# MTB 3/24 engine block question



## Lyndmc (May 1, 2021)

I recently acquired a second generation 3/21 that appears to be in great shape. I got it from a neighbor who said it didn’t run. Turns out the carb was bad... he’s not mechanical at all.

it starts and runs great, I bought and i stalled new paddles, a new carb, a new primer, new fuel lines, and a new scraper. I noticed something very odd on the motor and I think it’s always been this way. I’m sure the previous owner never touched it. It looks like a gap in the lower crankcase, but if it were a leak, I’d think it wouldn’t run like it does.

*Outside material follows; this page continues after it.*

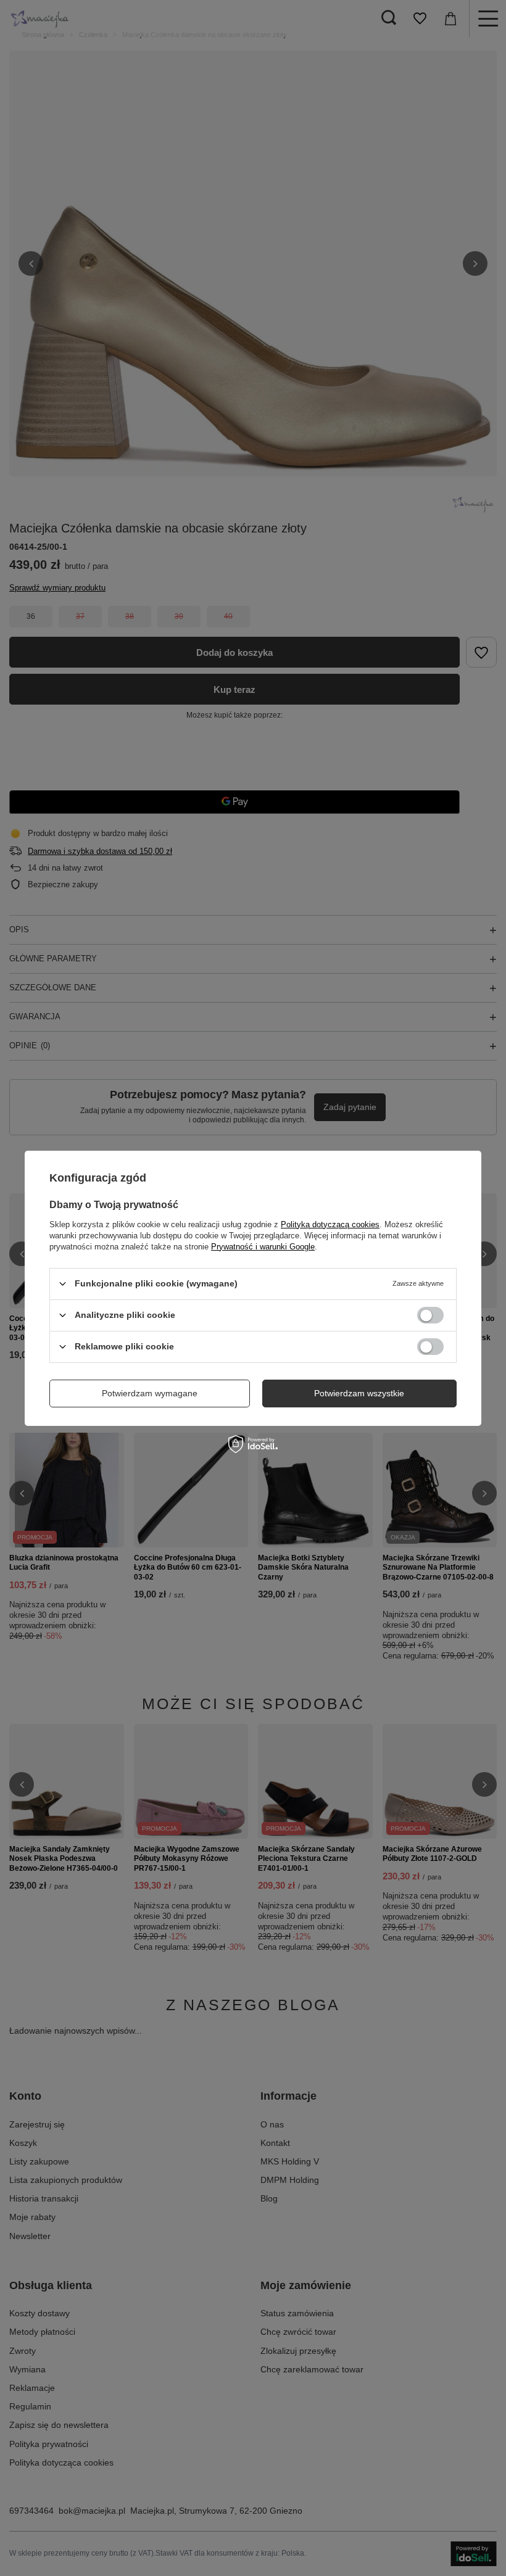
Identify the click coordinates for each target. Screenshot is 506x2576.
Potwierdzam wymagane (149, 1393)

Can anyone comment on this? Is this a factory defect, normal, or an issue? the bolt heads don’t look like they’ve been wrenched on until I did today and they are tight.


----------



## evh (Jun 22, 2015)

I have taken apart many of those engines. In my experience, that is normal.


----------



## JLawrence08648 (Jan 15, 2017)

Hey, Your first post, Thank you for joining us, Please come back! This is a great site, lot of smart people on here, and some are smart a...., it is a good helpful site.

If it ain't broke, don't fix it, ignore it. As you said, it's not leaking. I've seen this before also on other engines, the gasket may have moved inward during installation, it may have been sticking out and broken off.

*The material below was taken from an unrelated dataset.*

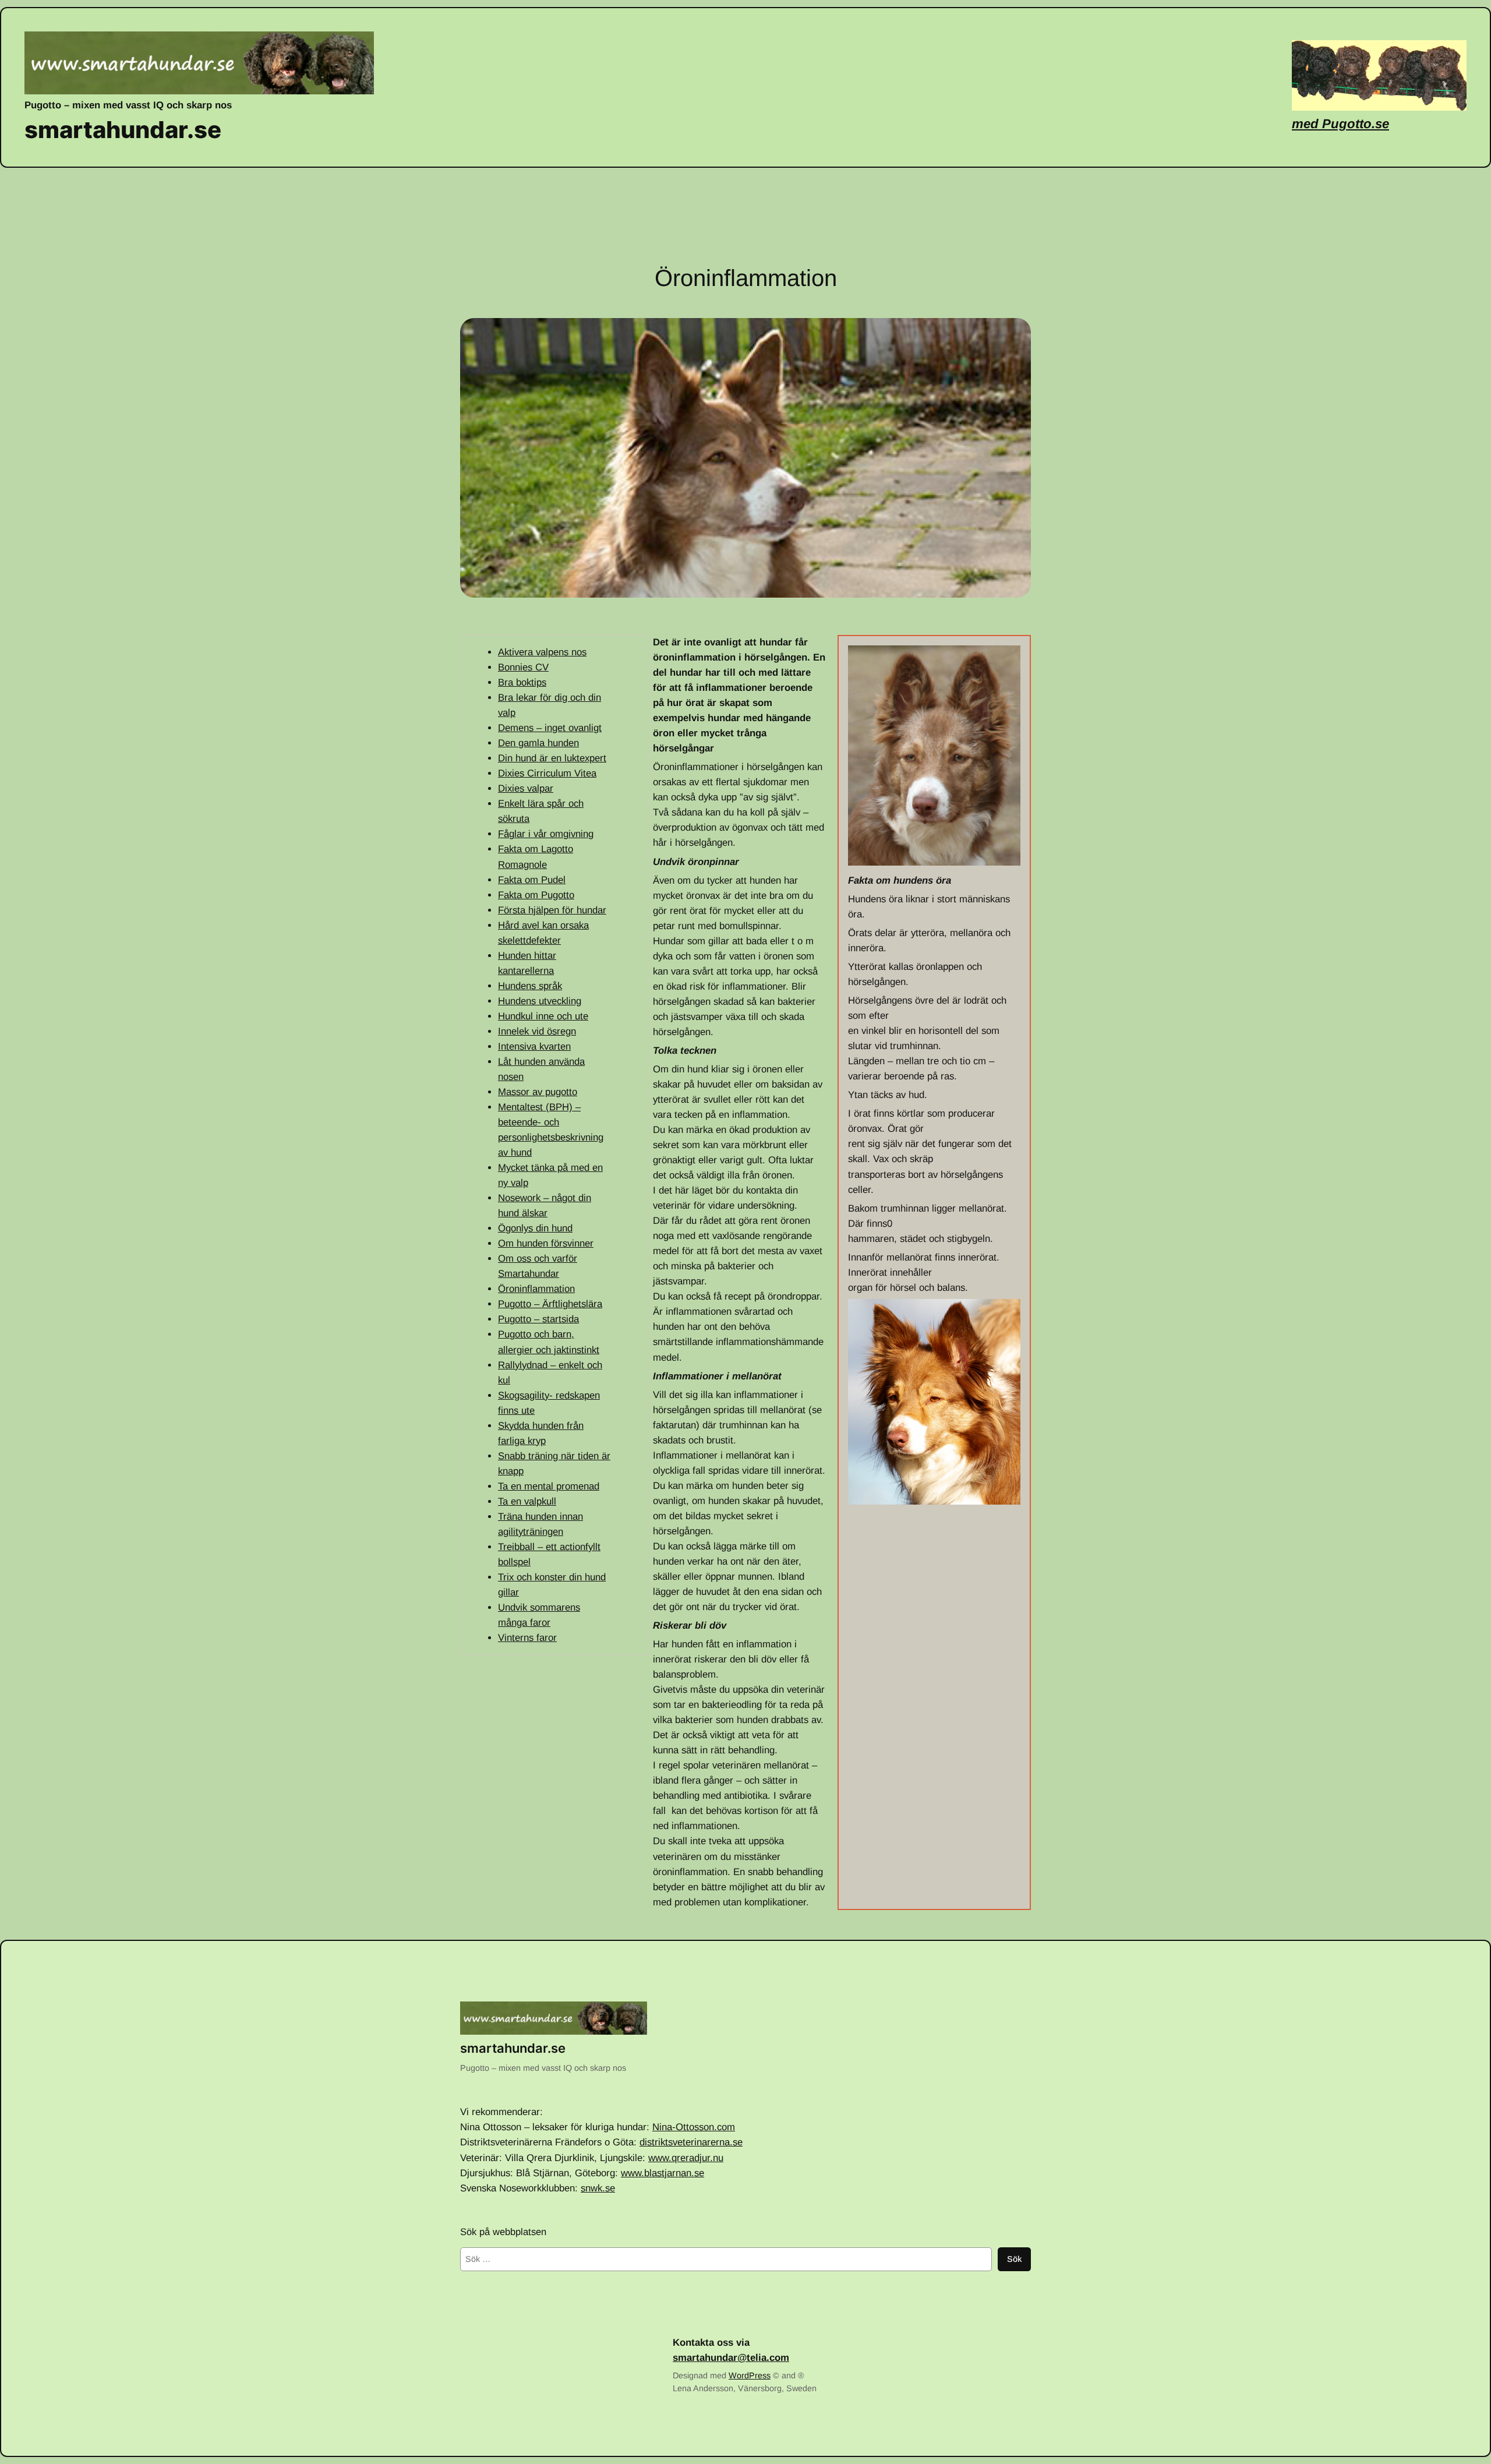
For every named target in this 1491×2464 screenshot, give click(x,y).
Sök (1014, 2259)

Check how to adjust your skid shoes using 3 paint sticks, and we all on here like to use adjustable carburetors.


----------



## Lyndmc (May 1, 2021)

I will surely check the post on adjusting the scraper, I need to do that today. The body was a bit bent in the middle like the previous owner had hit something and the steel was beginning to wear in the center. I’ve got it straightened out do the scraper sits flat again. I’ve got the new paddles mostly on but I’m going to go out today and get new hardware. I’m afraid the screw heads will go bad the next time I replace the paddles.

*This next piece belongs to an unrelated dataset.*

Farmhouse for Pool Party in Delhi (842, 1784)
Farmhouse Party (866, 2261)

This machine is to replace a Toro S200 that I’ve been babysitting every year. It’s a poor design and is just plain worn out anyway. Strong motor by the rest of it like body parts and auger bearings are about done. I’m so tired of the carb draining itself on my garage floor every time I’m done with it. But hey, it’s been worth it’s free price 10 years ago. I shouldn’t have the leak problem with this one because of the type of carb, but I added a filter and petcock just in case.


----------



## Lyndmc (May 1, 2021)

Update.... so today I finished straightening the bottom of the body and I installed my new scraper. I tried the paint stirrer adjustment suggestion but it doesn’t work for me. With my scraper fully retracted, I still can’t fit a paint stick under it. I’m wondering if that only works for a larger model that may have the 2 sliders.


----------



## JLawrence08648 (Jan 15, 2017)

Move the snowblower to flat concrete such as your garage. You lift back on the machine raising the front, or raise the front with your hand, put 3 paint sticks spread apart under the scraper bar, 1 on each end, 1 in the middle. Loosen the nuts on both skid shoes, push the skid shoes with your hand to the pavement, holding it there, tighten the nuts, do the same on the other side. You have now adjusted the skid shoes to the scraper blade raising the scraper bar up.


----------



## Lyndmc (May 1, 2021)

I was on my flat concrete garage floor. I don’t seem to have skid shoes, it looks like it glides on the sheetnetal body. I looked at the parts breakout and I didn’t see them there either. My machine is an MTD 316-150-000, a 3/21.


----------



## JLawrence08648 (Jan 15, 2017)

I'm sorry, I didn't realize it was a 2 cycle. 2 cycles do not have skid shoes.


----------



## Tony-chicago (Feb 10, 2021)

Single stage machine? You mention paddles so probably.


----------